Бедный монах покраснел как рак. — Mon Dieu! — сказал он, сжимая руки, — никогда вы не обращались со мной грубо. — По-моему, — сказала дама, — эта на него не похоже. — Теперь пришел мой черед покраснеть, а почему — предоставляю разобраться тем немногим, у кого есть к этому охота. — Простите, мадам, — возразил я, — я обошелся с ним крайне нелюбезно, не имея к тому никакого повода. — Не может быть, — сказала дама. — Боже мой! — воскликнул монах с горячностью, казалось, ему совсем несвойственной, — вина лежит всецело на мне; я был слишком навязчив со своим рвением. — Дама стала возражать, и я к ней присоединился, утверждая, что такой дисциплинированный ум никого не может оскорбить.
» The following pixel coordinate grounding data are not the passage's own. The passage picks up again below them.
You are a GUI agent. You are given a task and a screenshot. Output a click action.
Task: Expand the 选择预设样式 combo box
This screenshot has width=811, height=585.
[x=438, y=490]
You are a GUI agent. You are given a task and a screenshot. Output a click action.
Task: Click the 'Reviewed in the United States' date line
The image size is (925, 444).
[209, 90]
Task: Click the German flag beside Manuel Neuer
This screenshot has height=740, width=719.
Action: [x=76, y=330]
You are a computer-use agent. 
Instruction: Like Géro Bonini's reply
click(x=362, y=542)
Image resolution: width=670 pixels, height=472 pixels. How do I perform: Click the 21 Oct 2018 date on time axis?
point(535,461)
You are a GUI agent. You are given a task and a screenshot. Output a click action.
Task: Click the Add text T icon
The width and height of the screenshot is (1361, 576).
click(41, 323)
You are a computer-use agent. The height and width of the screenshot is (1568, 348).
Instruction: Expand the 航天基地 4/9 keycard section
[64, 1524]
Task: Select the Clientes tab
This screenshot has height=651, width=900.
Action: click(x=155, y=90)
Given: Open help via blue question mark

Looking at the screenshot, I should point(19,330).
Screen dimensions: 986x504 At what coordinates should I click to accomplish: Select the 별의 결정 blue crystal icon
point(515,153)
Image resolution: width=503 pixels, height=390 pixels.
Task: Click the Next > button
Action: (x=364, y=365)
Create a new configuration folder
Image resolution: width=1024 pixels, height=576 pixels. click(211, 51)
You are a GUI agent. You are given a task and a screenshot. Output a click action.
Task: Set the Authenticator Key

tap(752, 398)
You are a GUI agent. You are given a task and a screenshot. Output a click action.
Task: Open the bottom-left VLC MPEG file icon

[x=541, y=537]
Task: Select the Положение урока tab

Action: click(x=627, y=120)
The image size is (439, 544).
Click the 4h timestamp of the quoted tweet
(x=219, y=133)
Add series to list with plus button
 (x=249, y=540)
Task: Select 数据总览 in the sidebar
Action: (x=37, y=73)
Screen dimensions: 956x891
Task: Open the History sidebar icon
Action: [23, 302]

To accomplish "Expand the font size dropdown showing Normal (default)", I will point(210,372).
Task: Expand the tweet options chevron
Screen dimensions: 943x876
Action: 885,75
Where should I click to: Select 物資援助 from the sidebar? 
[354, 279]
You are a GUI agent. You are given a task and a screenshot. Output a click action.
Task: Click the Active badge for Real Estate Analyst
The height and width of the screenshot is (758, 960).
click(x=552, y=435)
Я не знал, что спор способен оказать столь приятное и успокоительное действие на нервы, как я это испытал тогда. — Мы замолчали, не чувствуя и следа того нелепого возбуждения, которым вы бываете охвачены, когда в таких случаях по десяти минут глядите друг другу в лицо, не произнося ни слова. Во время этой паузы монах старательно тер свою роговую табакерку о рукав подрясника, и, как только на ней появился от трения легкий блеск, — он низко мне поклонился и сказал, что было бы поздно разбирать, слабость ли или доброта душевная вовлекли нас в этот спор, — но как бы там ни было — он просит меня обменяться табакерками. Говоря это, он одной рукой поднес мне свою, а другой взял у меня мою; поцеловав се, он спрятал у себя на груди — из глаз его струились целые потони признательности — и распрощался.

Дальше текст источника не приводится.